Elliott was named the Cowboys' starting running back going into the regular season, ahead of veterans Alfred Morris and Darren McFadden. In the season-opener against the New York Giants, he rushed for 51 yards on 20 attempts and scored his first NFL touchdown on an eight-yard run in the narrow 20–19 loss. In the next game against the Washington Redskins, Elliott had 21 carries for 83 yards and a touchdown but also fumbled twice, losing one of them. The Cowboys prevailed on the road 27–23. During Week 3 against the Chicago Bears, he posted his first game with over a hundred yards and finished the 31–17 victory with 140 rushing yards on 30 carries. In the next game, against the San Francisco 49ers, he had 138 rushing yards and a rushing touchdown in the 24–17 road victory. During Week 5 against the Cincinnati Bengals, Elliott rushed for 134 yards on 15 carries and scored two rushing touchdowns, including a 60-yard touchdown as the Cowboys won 28–14. In the next game against the Green Bay Packers, Elliott continued his four-game streak with over 100 yards after carrying the ball 28 times for 157 rushing yards in the 30–16 road victory.

After the ninth game of the 2016 season, he became the second Cowboys rookie to rush for more than 1,000 yards in a season, after Tony Dorsett achieved the mark in 1977. He also became the third running back to rush for 1,000 yards after just the ninth game of his career, joining Adrian Peterson and Eric Dickerson.
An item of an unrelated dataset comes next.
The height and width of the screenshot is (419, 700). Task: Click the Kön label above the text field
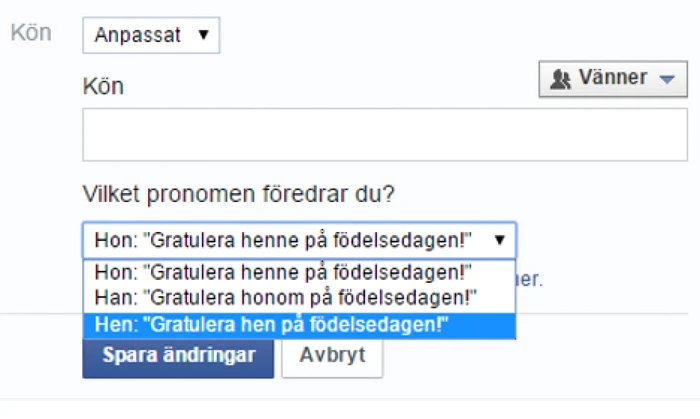coord(103,86)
During a Week 10 35–30 road victory over the Pittsburgh Steelers, Elliott recorded 209 scrimmage yards and three touchdowns, including his first NFL receiving touchdown on an 83-yard pass from fellow rookie Dak Prescott, and a 32-yard run for the game-winning touchdown with nine seconds left. During a Week 11 27–17 victory over the Baltimore Ravens, Elliott rushed for 97 yards and passed Tony Dorsett's Cowboys rookie rushing record on his second carry.
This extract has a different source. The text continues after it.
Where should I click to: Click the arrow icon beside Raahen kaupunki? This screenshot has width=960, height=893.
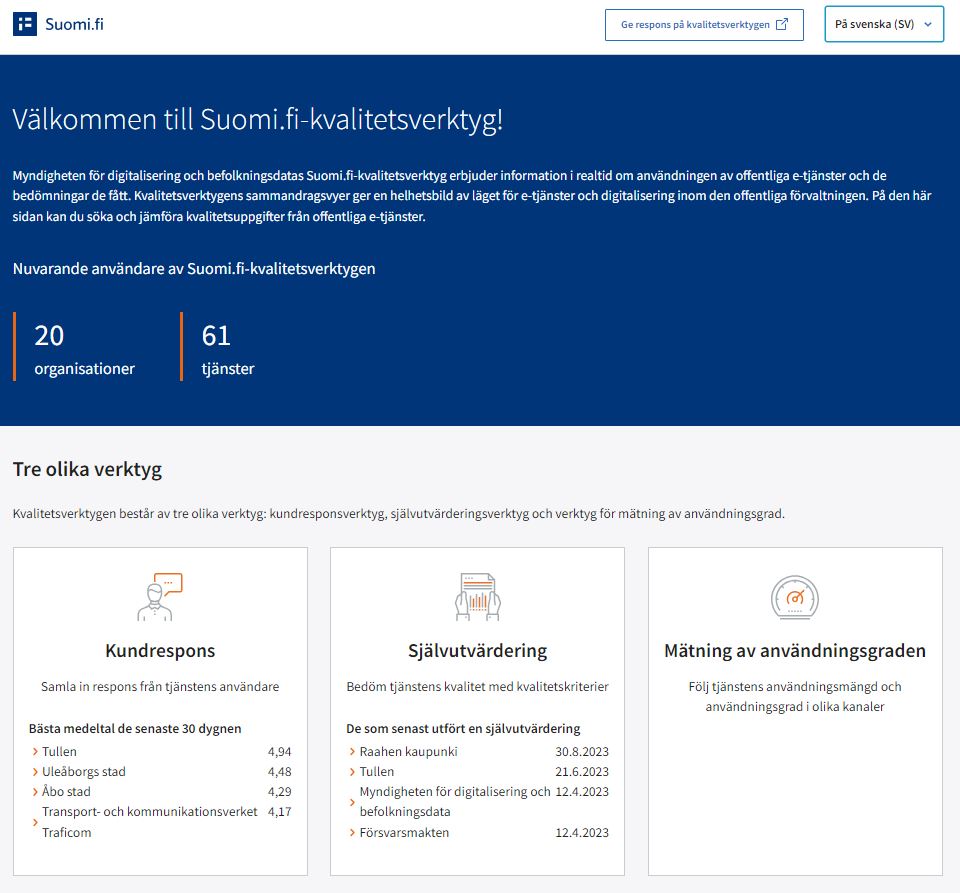coord(352,752)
In Week 15, after scoring a touchdown against Tampa Bay, Elliott jumped into an oversized Salvation Army Red Kettle, an unusual touchdown celebration. Since 1997 the Dallas Cowboys Thanksgiving Day football game halftime show has traditionally kicked off the Red Kettle campaign. With that rushing touchdown, he surpassed Tony Dorsett and Herschel Walker for the Cowboys rookie record. He ran for 159 yards in the 26–20 victory. Because the Cowboys clinched the number one seed and home field advantage throughout the playoffs, Elliott rushed for 80 yards in a Week 16 42–21 victory over the Detroit Lions and did not play in the regular-season finale against the Philadelphia Eagles.
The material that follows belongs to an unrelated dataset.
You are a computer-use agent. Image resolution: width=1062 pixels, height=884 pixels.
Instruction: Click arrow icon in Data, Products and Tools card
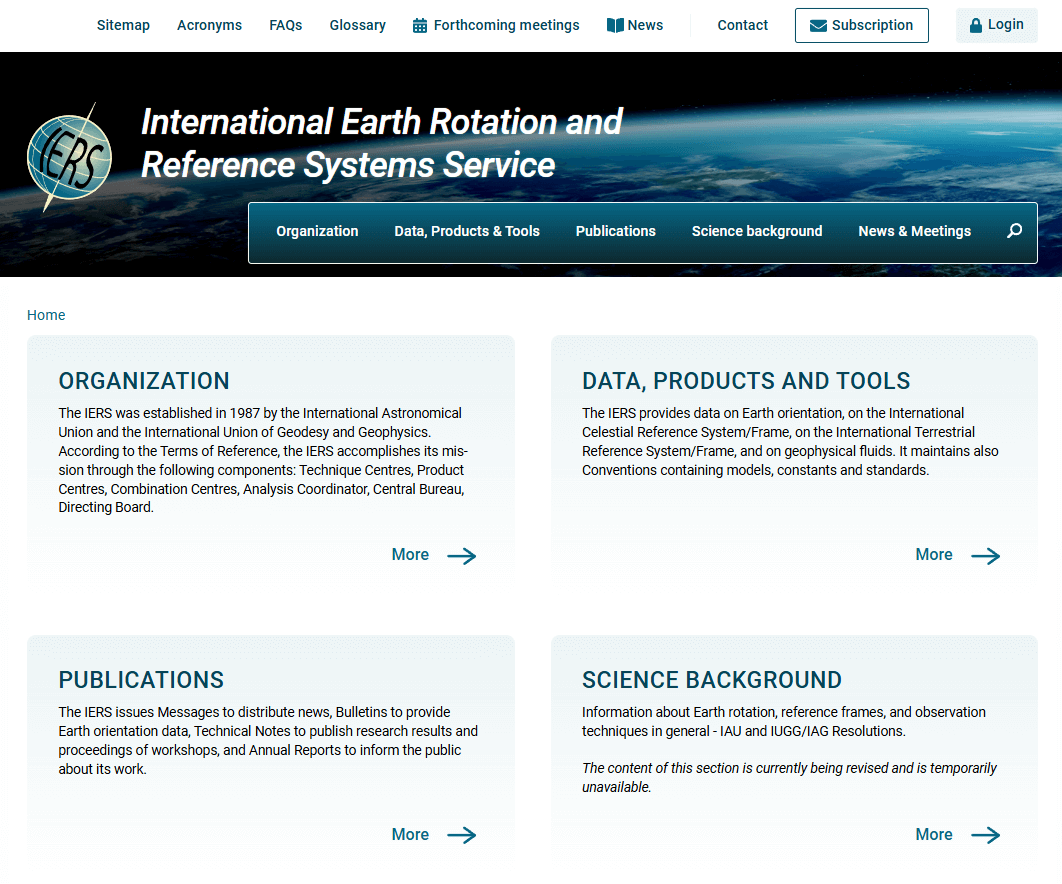click(x=985, y=556)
Elliott finished his rookie year as the NFL's top rusher with 1,631 yards, which was the 47th best season all-time, the third most by a rookie (behind Eric Dickerson's 1,808 in 1983 and George Rogers' 1,674 in 1981), and the youngest player to reach 1,600 yards. He finished third with 15 touchdowns behind LeGarrette Blount and David Johnson. He tied Mike Anderson, Clinton Portis, and Ickey Woods for the second most all-time by a rookie behind Eric Dickerson's 18. Elliott's 464 yards after contact ranked fourth among NFL running backs. As a result of his successful season, Elliott was selected as a First-team All-Pro, and earned his first Pro Bowl, joining Dak Prescott as the first rookie running back and quarterback duo in NFL history to be selected. He was also ranked seventh by his peers on the NFL Top 100 Players of 2017 as the highest ranked running back.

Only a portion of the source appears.